- **TASK STATEMENT**
Repeat the items word for word, from the start up to and including the line with "(192, 274).". Leave the pictures out of your answer.

- **EXERCISE MATERIALS**

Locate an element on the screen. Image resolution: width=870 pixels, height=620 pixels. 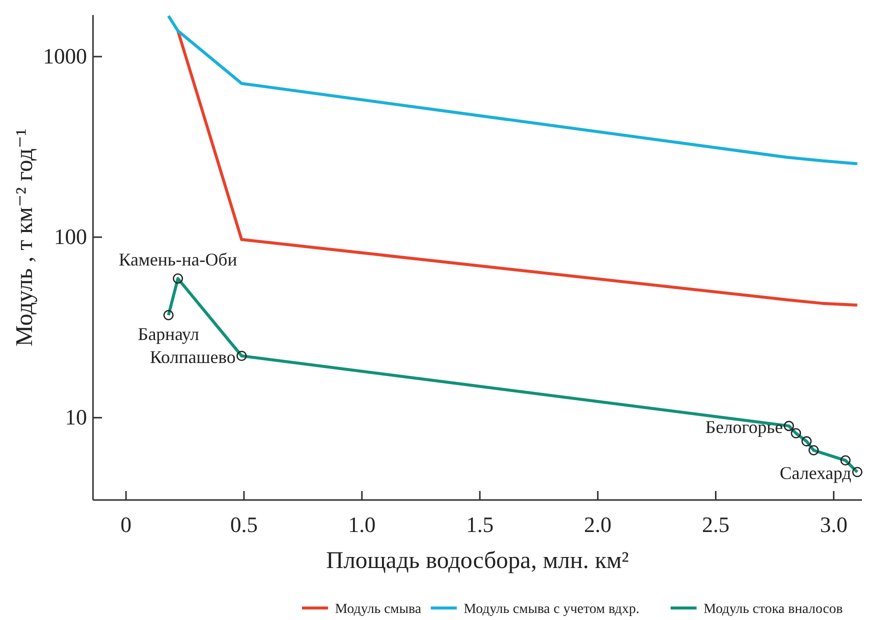
x-tick-label: 0.5 is located at coordinates (244, 524).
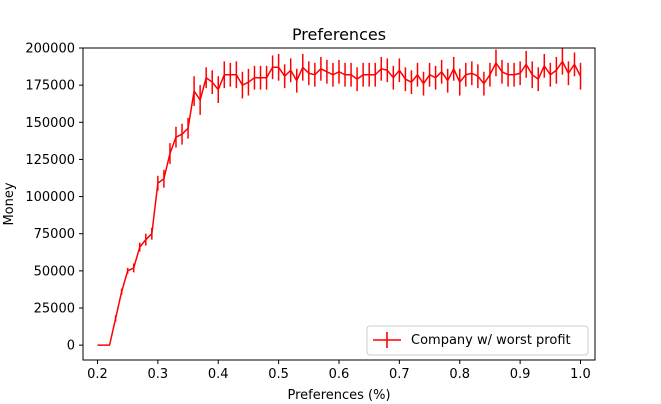 Image resolution: width=661 pixels, height=404 pixels. What do you see at coordinates (54, 310) in the screenshot?
I see `y-tick-label: 25000` at bounding box center [54, 310].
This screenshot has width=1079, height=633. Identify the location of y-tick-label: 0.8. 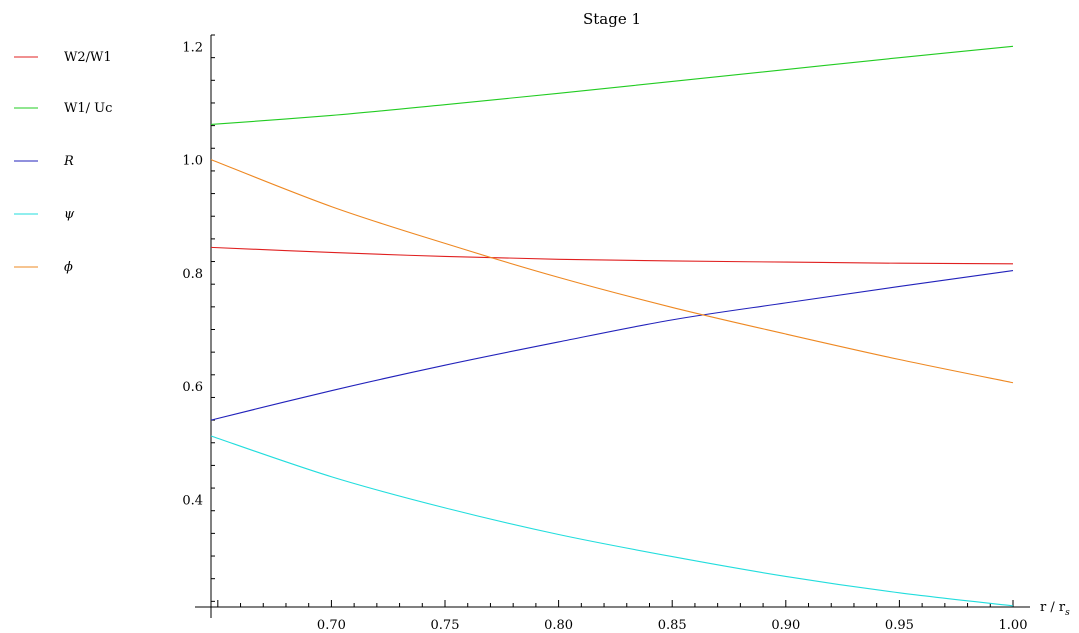
(192, 274).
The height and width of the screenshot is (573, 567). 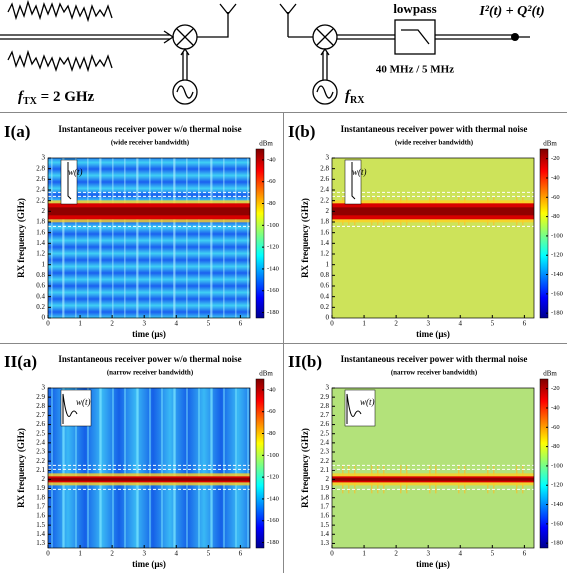 What do you see at coordinates (40, 452) in the screenshot?
I see `y-tick-label: 2.3` at bounding box center [40, 452].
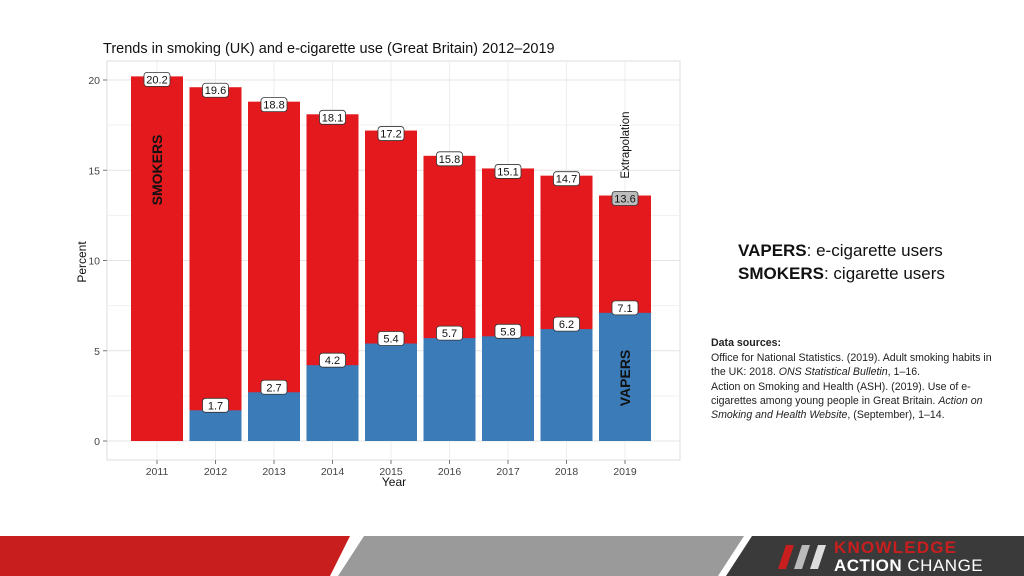 This screenshot has width=1024, height=576. I want to click on x-tick-label: 2011, so click(158, 472).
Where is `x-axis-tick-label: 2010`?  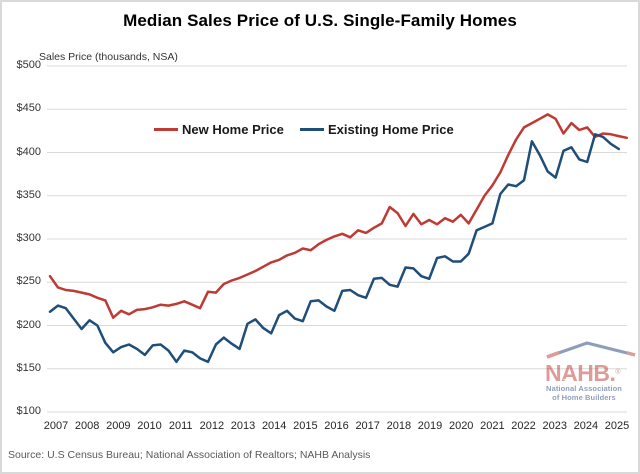 x-axis-tick-label: 2010 is located at coordinates (150, 426).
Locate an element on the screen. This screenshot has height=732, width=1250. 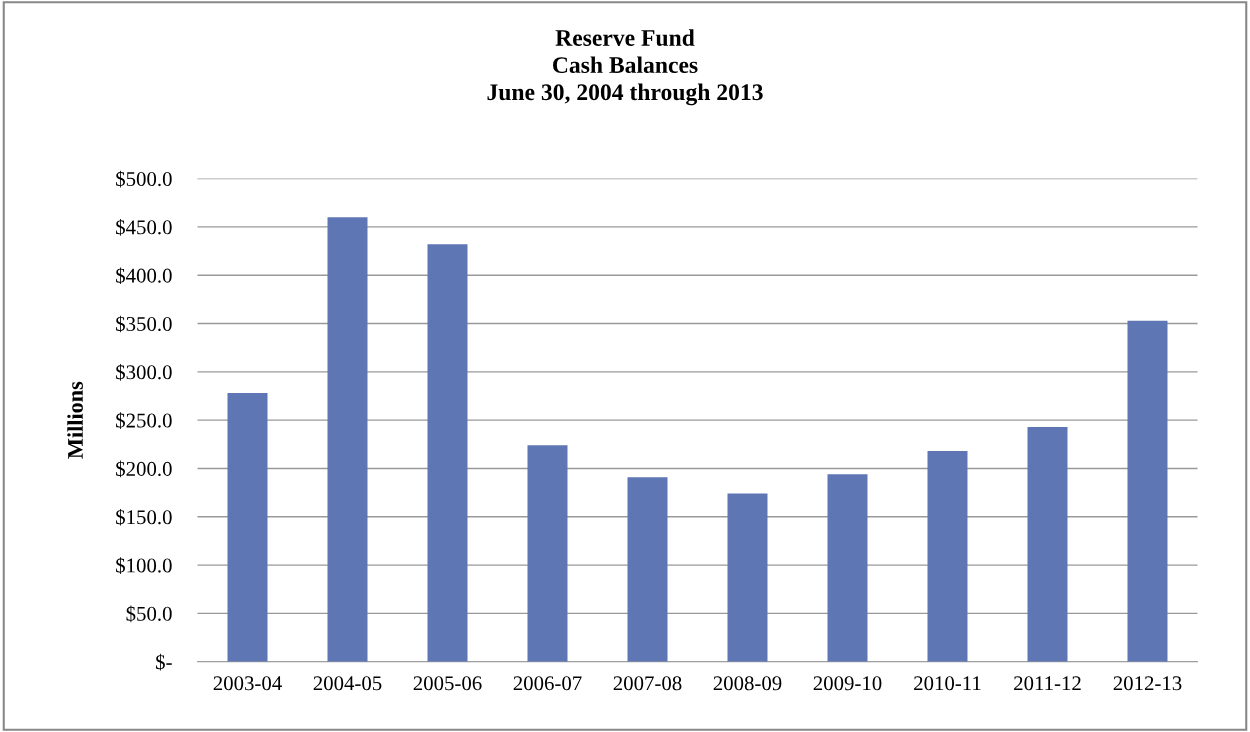
y-tick-label: $450.0 is located at coordinates (144, 228).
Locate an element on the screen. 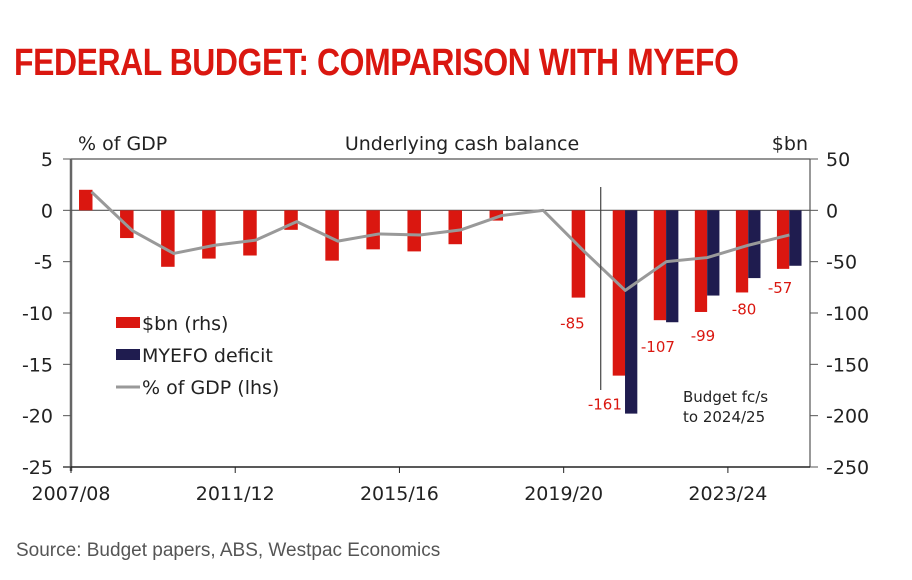 The image size is (912, 580). right-axis-title: $bn is located at coordinates (790, 144).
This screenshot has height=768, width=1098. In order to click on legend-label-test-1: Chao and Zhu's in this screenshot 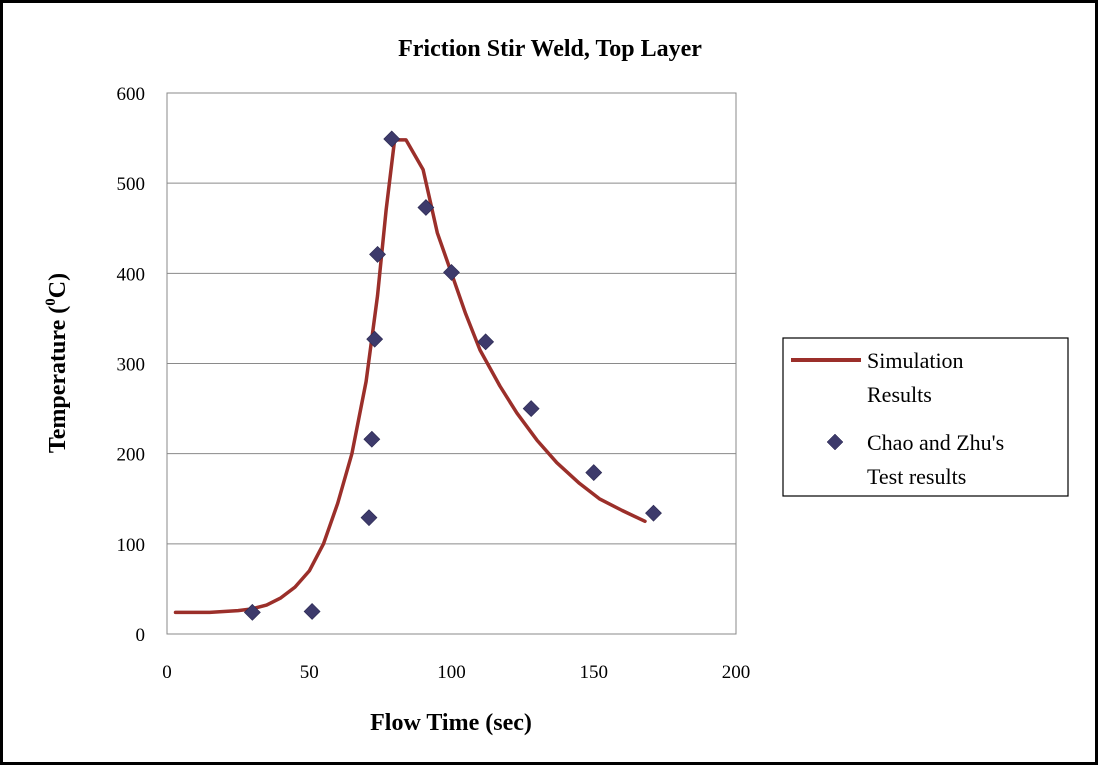, I will do `click(936, 442)`.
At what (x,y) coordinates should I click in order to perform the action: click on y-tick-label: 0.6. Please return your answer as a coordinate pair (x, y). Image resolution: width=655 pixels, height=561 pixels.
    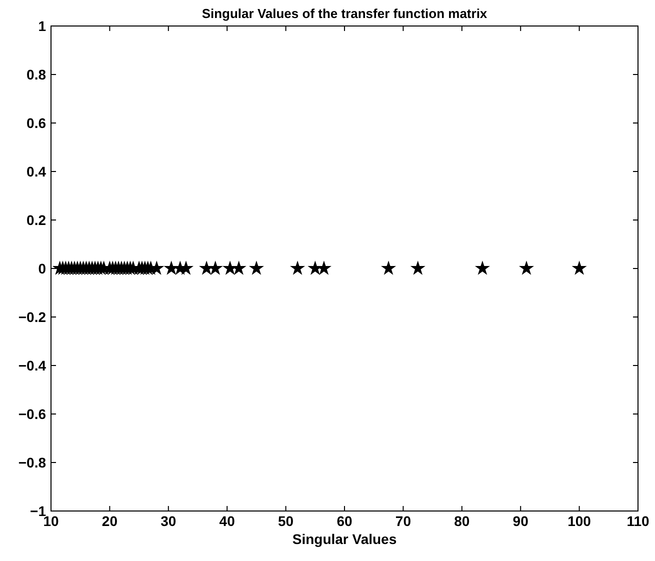
    Looking at the image, I should click on (36, 123).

- **COMPLETED EXERCISE**
Locate an element on the screen. Image resolution: width=870 pixels, height=620 pixels. 
x-tick-label: 0.5 is located at coordinates (244, 524).
 Image resolution: width=661 pixels, height=404 pixels. What do you see at coordinates (54, 310) in the screenshot?
I see `y-tick-label: 25000` at bounding box center [54, 310].
This screenshot has width=1079, height=633. Identify the location of y-tick-label: 0.8. 
(192, 274).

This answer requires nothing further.